Assignment ->
Nothing in the data may be altered as it is transcribed.

Saved data entries
::::::::
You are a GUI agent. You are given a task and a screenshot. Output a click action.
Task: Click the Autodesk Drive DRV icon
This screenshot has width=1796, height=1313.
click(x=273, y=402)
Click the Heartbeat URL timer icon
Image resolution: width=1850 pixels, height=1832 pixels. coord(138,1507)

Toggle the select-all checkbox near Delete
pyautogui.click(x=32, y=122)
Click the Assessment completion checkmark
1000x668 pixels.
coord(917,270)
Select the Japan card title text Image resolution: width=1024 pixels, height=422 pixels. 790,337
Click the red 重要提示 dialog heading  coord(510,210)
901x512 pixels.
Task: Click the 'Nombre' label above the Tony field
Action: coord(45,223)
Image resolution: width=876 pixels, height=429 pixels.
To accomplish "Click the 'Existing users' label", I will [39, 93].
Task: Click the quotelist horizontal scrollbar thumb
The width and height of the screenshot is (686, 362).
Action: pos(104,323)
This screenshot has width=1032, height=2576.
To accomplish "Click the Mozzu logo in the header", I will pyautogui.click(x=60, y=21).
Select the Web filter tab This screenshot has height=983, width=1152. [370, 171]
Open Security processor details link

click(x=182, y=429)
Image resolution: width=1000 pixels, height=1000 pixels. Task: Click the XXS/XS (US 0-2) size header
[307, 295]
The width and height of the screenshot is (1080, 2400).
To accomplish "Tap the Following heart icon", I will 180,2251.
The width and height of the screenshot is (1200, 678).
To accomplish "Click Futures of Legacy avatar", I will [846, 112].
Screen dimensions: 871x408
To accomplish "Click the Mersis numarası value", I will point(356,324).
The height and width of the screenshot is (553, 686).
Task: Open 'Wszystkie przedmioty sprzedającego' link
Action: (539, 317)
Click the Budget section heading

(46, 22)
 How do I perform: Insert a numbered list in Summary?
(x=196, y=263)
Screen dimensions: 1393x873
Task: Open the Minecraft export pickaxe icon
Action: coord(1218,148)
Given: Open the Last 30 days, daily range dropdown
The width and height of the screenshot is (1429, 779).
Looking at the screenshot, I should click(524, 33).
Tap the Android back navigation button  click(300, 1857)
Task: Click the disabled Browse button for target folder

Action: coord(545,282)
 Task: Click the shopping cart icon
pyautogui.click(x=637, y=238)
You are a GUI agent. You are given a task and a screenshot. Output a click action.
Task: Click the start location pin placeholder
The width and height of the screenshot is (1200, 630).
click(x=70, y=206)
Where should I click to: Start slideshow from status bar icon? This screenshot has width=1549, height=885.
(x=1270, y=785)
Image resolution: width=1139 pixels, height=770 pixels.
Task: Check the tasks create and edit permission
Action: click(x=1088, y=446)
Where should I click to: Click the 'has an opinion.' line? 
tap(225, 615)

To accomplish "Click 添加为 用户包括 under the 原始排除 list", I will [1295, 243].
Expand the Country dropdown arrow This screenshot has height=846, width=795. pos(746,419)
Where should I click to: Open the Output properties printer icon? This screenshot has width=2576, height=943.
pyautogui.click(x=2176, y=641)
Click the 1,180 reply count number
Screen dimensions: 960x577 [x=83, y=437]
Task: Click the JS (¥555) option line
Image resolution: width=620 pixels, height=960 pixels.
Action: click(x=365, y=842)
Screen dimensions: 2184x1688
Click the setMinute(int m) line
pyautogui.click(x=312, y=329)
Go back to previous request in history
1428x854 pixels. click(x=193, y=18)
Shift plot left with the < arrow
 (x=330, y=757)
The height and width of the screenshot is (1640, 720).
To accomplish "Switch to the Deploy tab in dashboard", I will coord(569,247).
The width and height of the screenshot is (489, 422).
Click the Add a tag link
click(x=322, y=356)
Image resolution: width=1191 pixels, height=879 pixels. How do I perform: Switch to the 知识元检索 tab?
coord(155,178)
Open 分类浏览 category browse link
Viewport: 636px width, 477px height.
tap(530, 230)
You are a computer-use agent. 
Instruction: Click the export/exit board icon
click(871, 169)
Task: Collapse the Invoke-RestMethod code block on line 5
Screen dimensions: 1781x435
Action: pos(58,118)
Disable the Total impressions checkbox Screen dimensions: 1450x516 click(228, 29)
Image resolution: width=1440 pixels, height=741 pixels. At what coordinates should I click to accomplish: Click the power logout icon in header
::::::::
Task answer ->
You are a GUI agent. You are given a task and a screenshot. Output a click action.
Task: Click the Autodesk Drive DRV icon
This screenshot has width=1796, height=1313.
click(x=273, y=402)
Click the Heartbeat URL timer icon
Image resolution: width=1850 pixels, height=1832 pixels. coord(138,1507)

Toggle the select-all checkbox near Delete
pyautogui.click(x=32, y=122)
Click the Assessment completion checkmark
1000x668 pixels.
coord(917,270)
Select the Japan card title text Image resolution: width=1024 pixels, height=422 pixels. 790,337
Click the red 重要提示 dialog heading  coord(510,210)
901x512 pixels.
Task: Click the 'Nombre' label above the Tony field
Action: coord(45,223)
Image resolution: width=876 pixels, height=429 pixels.
To accomplish "Click the 'Existing users' label", I will [39, 93].
Task: Click the quotelist horizontal scrollbar thumb
The width and height of the screenshot is (686, 362).
Action: pos(104,323)
This screenshot has width=1032, height=2576.
To accomplish "Click the Mozzu logo in the header", I will pyautogui.click(x=60, y=21).
Select the Web filter tab This screenshot has height=983, width=1152. [370, 171]
Open Security processor details link

click(x=182, y=429)
Image resolution: width=1000 pixels, height=1000 pixels. Task: Click the XXS/XS (US 0-2) size header
[307, 295]
The width and height of the screenshot is (1080, 2400).
To accomplish "Tap the Following heart icon", I will 180,2251.
The width and height of the screenshot is (1200, 678).
To accomplish "Click Futures of Legacy avatar", I will [846, 112].
Screen dimensions: 871x408
To accomplish "Click the Mersis numarası value", I will point(356,324).
The height and width of the screenshot is (553, 686).
Task: Open 'Wszystkie przedmioty sprzedającego' link
Action: (539, 317)
Click the Budget section heading

(46, 22)
 How do I perform: Insert a numbered list in Summary?
(x=196, y=263)
Screen dimensions: 1393x873
Task: Open the Minecraft export pickaxe icon
Action: coord(1218,148)
Given: Open the Last 30 days, daily range dropdown
The width and height of the screenshot is (1429, 779).
Looking at the screenshot, I should click(524, 33).
Tap the Android back navigation button  click(300, 1857)
Task: Click the disabled Browse button for target folder

Action: coord(545,282)
 Task: Click the shopping cart icon
pyautogui.click(x=637, y=238)
You are a GUI agent. You are given a task and a screenshot. Output a click action.
Task: Click the start location pin placeholder
The width and height of the screenshot is (1200, 630).
click(x=70, y=206)
Where should I click to: Start slideshow from status bar icon? This screenshot has width=1549, height=885.
(x=1270, y=785)
Image resolution: width=1139 pixels, height=770 pixels.
Task: Check the tasks create and edit permission
Action: click(x=1088, y=446)
Where should I click to: Click the 'has an opinion.' line? 
tap(225, 615)

To accomplish "Click 添加为 用户包括 under the 原始排除 list", I will [1295, 243].
Expand the Country dropdown arrow This screenshot has height=846, width=795. pos(746,419)
Where should I click to: Open the Output properties printer icon? This screenshot has width=2576, height=943.
pyautogui.click(x=2176, y=641)
Click the 1,180 reply count number
Screen dimensions: 960x577 [x=83, y=437]
Task: Click the JS (¥555) option line
Image resolution: width=620 pixels, height=960 pixels.
Action: click(x=365, y=842)
Screen dimensions: 2184x1688
Click the setMinute(int m) line
pyautogui.click(x=312, y=329)
Go back to previous request in history
1428x854 pixels. click(x=193, y=18)
Shift plot left with the < arrow
 (x=330, y=757)
The height and width of the screenshot is (1640, 720).
To accomplish "Switch to the Deploy tab in dashboard", I will coord(569,247).
The width and height of the screenshot is (489, 422).
Click the Add a tag link
click(x=322, y=356)
Image resolution: width=1191 pixels, height=879 pixels. How do I perform: Switch to the 知识元检索 tab?
coord(155,178)
Open 分类浏览 category browse link
Viewport: 636px width, 477px height.
tap(530, 230)
You are a computer-use agent. 
Instruction: Click the export/exit board icon
click(871, 169)
Task: Collapse the Invoke-RestMethod code block on line 5
Screen dimensions: 1781x435
Action: pos(58,118)
Disable the Total impressions checkbox Screen dimensions: 1450x516 click(228, 29)
Image resolution: width=1440 pixels, height=741 pixels. At what coordinates should I click to accomplish: Click the power logout icon in header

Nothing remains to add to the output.